Despite all that, the UCLA Library has had very little in the
way of preservation support over the first century of its
existence. In 1984 UCLA participated in the University of
California Preservation Implementation Program. This lead to a
collection survey and the appointment of a preservation
administrator, Christopher Coleman. The Preservation Imaging
Unit of the Southern Regional Library Facility (SRLF) was
founded in the 1980s to offer preservation reformatting to both
UCLA and other UC campuses. However, over the course of the next
20 years, adapting to budget cuts and changing library needs led
to a reduction of preservation efforts. The preservation
administrator’s role was diminished and combined with other job
duties. Primary collection care activities were carried on
within individual library units with dedication, but minimal
coordination and oversight.
University Librarian Gary Strong arrived at UCLA in 2003 and
made preservation a priority. With support from the Mellon
Foundation, the Library established its first centralized
conservation laboratory and hired its first conservator. During
the development and implementation of the 2006-09 UCLA Library
Strategic Plan, the establishment of a Preservation Program was
a clearly articulated priority. In support of this, the hiring
of a Preservation Officer was approved. I joined the UCLA
Library in that role in June 2009, and I’m pleased to share
these initial observations on the course of preservation at the
UCLA Library with the readers of INFOcus. We are a few
years away from having the whole preservation program in place
at UCLA Library, but several themes have emerged that, taken
together suggest how preservation will serve as a key function
of the 21st-century research library.
Supporting daily operations
Like all research
libraries, UCLA Library finds itself in transition as we build a
digital library around the print- and placed-based functions
that have evolved since we opened our doors as the library of
the Los Angeles State Normal School, on August 29, 1882. The
most important characteristic of the way we are doing our work
in 2009 is that formal knowledge management systems and business
continuity planning (BCP) have emerged as tools that helps us
navigate this transition. In this way of doing business,
sometimes called evidence-based practice, we work towards
standards and collect data to audit our efforts, but are much
more free to experiment with the best way to achieve our goals.
These planning methodologies have allowed us to find mutually
beneficial solutions to problems that have traditionally placed
preservation efforts, budget constraints, and institutional
priorities in conflict.
Environmental control
offers one illustration of this approach, as we attempt to be
good stewards of our intellectual and natural resources.
Traditional environmental control efforts focus on creating
cool, dry environments through intensive use of cooling and
dehumidification, often at an extremely high energy cost. To
achieve these types of results, we start our environmental
planning outside, by looking for prevailing weather conditions
that provide beneficial environments for free. By understanding
those conditions, we can develop the framework in which
modifications are made to address specific collection
environments, such as public stacks, special collections, or
long-term storage. This allows our facilities engineers to work
on clearly scoped problems, such as controlling humidity, or
achieving a specific decrease in temperature at a certain time
of the year. This makes it much easier to develop
energy-efficient solutions that still meet collection needs.

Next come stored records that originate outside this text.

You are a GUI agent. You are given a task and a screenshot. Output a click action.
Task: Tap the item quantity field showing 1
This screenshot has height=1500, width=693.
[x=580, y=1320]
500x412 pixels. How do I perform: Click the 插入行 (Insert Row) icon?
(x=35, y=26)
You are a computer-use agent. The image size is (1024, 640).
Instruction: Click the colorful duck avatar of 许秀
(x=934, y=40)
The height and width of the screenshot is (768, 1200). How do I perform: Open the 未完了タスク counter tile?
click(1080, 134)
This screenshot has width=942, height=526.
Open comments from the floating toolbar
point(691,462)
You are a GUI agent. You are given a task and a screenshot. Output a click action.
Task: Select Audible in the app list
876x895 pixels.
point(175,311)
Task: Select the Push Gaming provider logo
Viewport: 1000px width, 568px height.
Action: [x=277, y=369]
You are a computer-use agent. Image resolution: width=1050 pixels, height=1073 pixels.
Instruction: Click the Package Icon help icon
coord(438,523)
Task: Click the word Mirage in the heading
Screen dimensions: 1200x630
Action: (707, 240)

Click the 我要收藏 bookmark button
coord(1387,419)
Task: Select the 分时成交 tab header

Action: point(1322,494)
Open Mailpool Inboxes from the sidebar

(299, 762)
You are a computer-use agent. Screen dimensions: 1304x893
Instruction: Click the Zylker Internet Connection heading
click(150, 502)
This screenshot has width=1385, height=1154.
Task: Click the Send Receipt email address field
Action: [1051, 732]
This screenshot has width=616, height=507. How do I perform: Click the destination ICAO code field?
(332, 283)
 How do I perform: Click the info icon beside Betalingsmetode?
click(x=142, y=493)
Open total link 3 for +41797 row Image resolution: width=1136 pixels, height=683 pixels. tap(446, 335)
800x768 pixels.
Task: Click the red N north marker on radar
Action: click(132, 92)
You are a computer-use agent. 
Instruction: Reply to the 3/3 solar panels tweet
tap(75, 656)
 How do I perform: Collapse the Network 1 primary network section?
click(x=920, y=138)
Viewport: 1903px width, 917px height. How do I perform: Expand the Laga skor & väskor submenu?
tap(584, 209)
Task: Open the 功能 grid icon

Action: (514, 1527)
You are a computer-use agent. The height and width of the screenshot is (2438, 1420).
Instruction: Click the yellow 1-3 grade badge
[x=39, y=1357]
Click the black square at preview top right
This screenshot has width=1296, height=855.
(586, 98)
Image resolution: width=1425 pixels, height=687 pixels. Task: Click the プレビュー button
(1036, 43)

Despite the dire shortage of cold weather in sunny Los Angeles,
our first pilot project in special collections increased our
preservation index by over 10% while saving around $5,000 in
energy costs. We hope to increase these savings by an order of
magnitude, at least, as we develop optimizations for the rest of
the Library.
Library binding,
traditionally decentralized at UCLA Library, is also changing as
we make preservation an integral part of operations. Our survey
data suggests that by the time most items show significant wear
and tear, the items have already been moved to the SRLF due to
our overriding space management concerns. Conditions in the SRLF
dramatically reduce handling and environmental decay. As we
centralize our bindery operations, we are ramping up a
“shelf-worthy” initiative that passes materials directly into
the stacks as long as they meet a basic set of physical
criteria, regardless of whether they are serials or monographs.
On the intake side, if it’s ready for the shelf, to the shelf it
goes. On the circulation side, if an item is damaged, it goes
for treatment.
Reducing our
prospective binding will create an increase in repair work over
time, but the net effect is to free up resources for the repair
of circulating materials and preservation services for
collections of all types. This approach lets us manage our
demand for binding services in a deliberate way by focusing on
the ongoing need for corrective repairs, instead of responding
to unpredictable changes in serials subscriptions. In effect, we
are aligning binding services more directly with local needs for
printed materials throughout our collections rather than
managing them as a byproduct of a serials subscription process.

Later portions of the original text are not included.